“Learning the N'ko script enables me to read and write in my mother tongue,” exclaimed Ahmad M. Cęęsay (ߊߤߑߡߊߘ ߛߌ߬ߛߋ߫), a Mandinka speaker in Sukuta Nema, Western Division, The Gambia. “This has been our dream long before I came to know about the existence of the N'ko script that was invented by Professor Sulaymani Kante of Guinea Conakry,” the poultry farmer continued.
Kante (1922 – November 23, 1987) is best known as the inventor of the N'ko alphabet for the Manding family of languages. There are many dialects of Manding. The best-known are: Bambara, the most widely spoken language in Mali; Mandinka, the main language of The Gambia; Maninka, or Malinké, a major language of Guinea and Mali; and Jula, a trade language of the northern Ivory Coast and western Burkina Faso.
Related Quote
“Speak your native language to your children or watch it die within the next 20 years. Looking down on your relatives who speak your native tongue because you speak perfect English is stupid. It is like being proud of borrowed clothes.”
-Unknown
Quranic students, according to Cultures of West Africa, often start their recitations with the word N'ko. This was also a reference to a historic speech that Sundiata Keita, Mali’s Emperor, delivered to his army in 1236, when he said: “I am speaking to you, valiant men, to all those who say N'ko, and those who don’t.” The phrase "N'ko" means "I say" in all Manding languages.
“Some of our terms and pronunciation defer but we generally understand one another,” explained Ceesay, founder and manager at Fansoto Farm. Ceesay produces chickens, eggs, and papaya fruits in a village south of Banjul, the capitol city of The Gambia, a country where more than 30 percent of the people identify as Mandinka and many more speak the language.

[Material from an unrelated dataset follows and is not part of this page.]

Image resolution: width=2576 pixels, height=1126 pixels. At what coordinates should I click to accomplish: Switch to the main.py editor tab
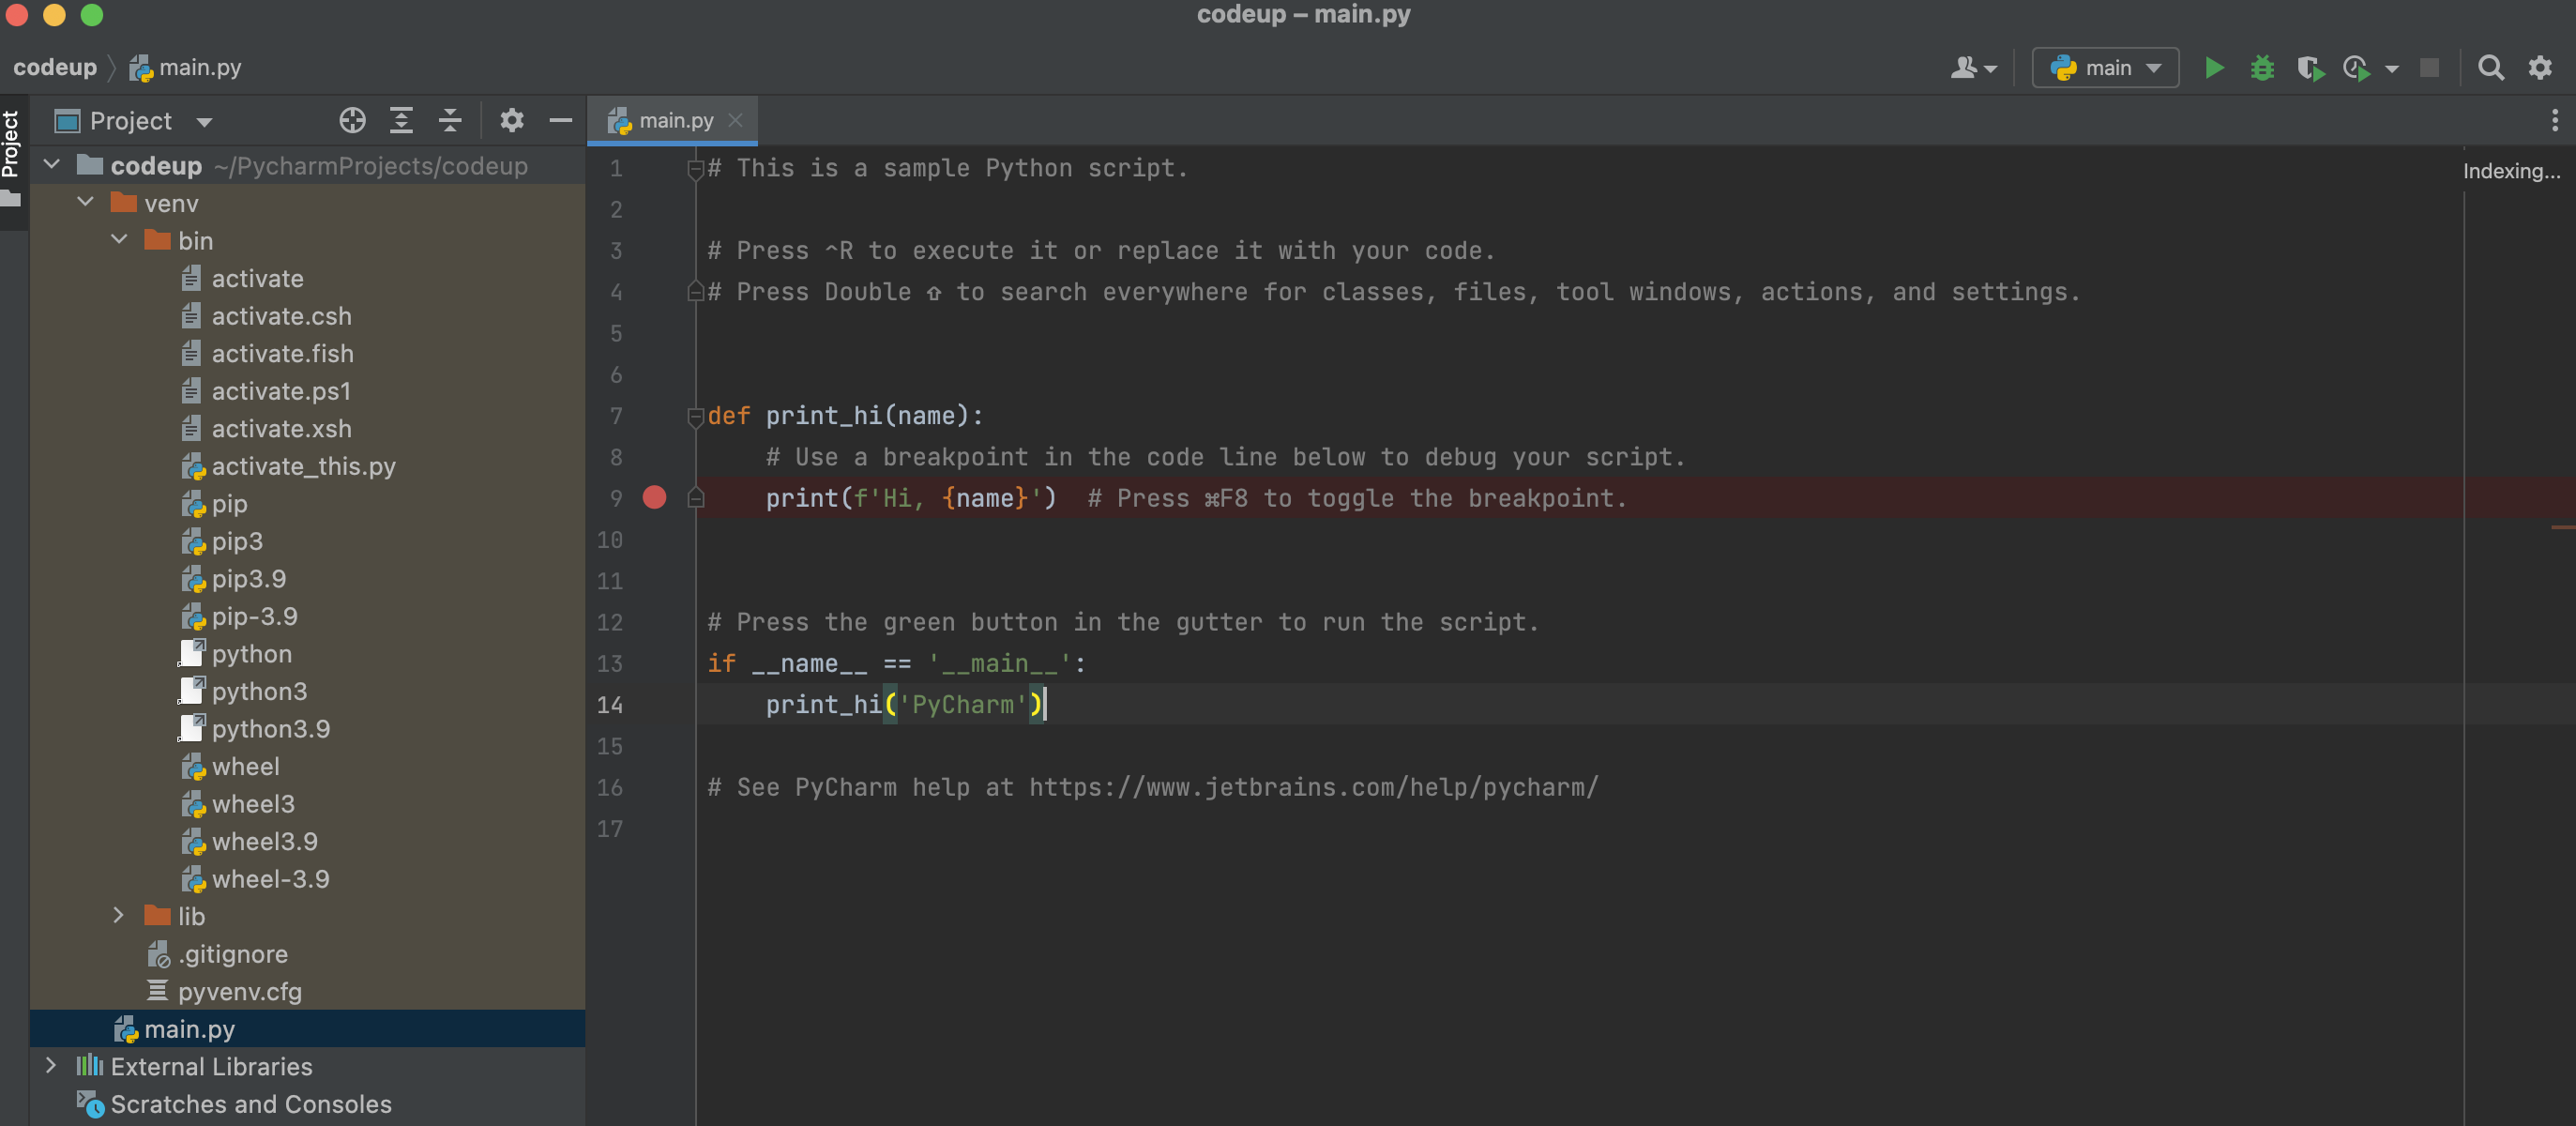click(x=675, y=121)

The professor created N'ko in 1949 after five years of experimentation with various writing systems. He acted in response to beliefs that Africans were a "cultureless people," - - a belief that prompted other Africans around the world to invent an African response to White supremacy including American Carter G. Woodson, Haitian Joseph Anténor Firmin, and Canadian Rosemary Sadlier.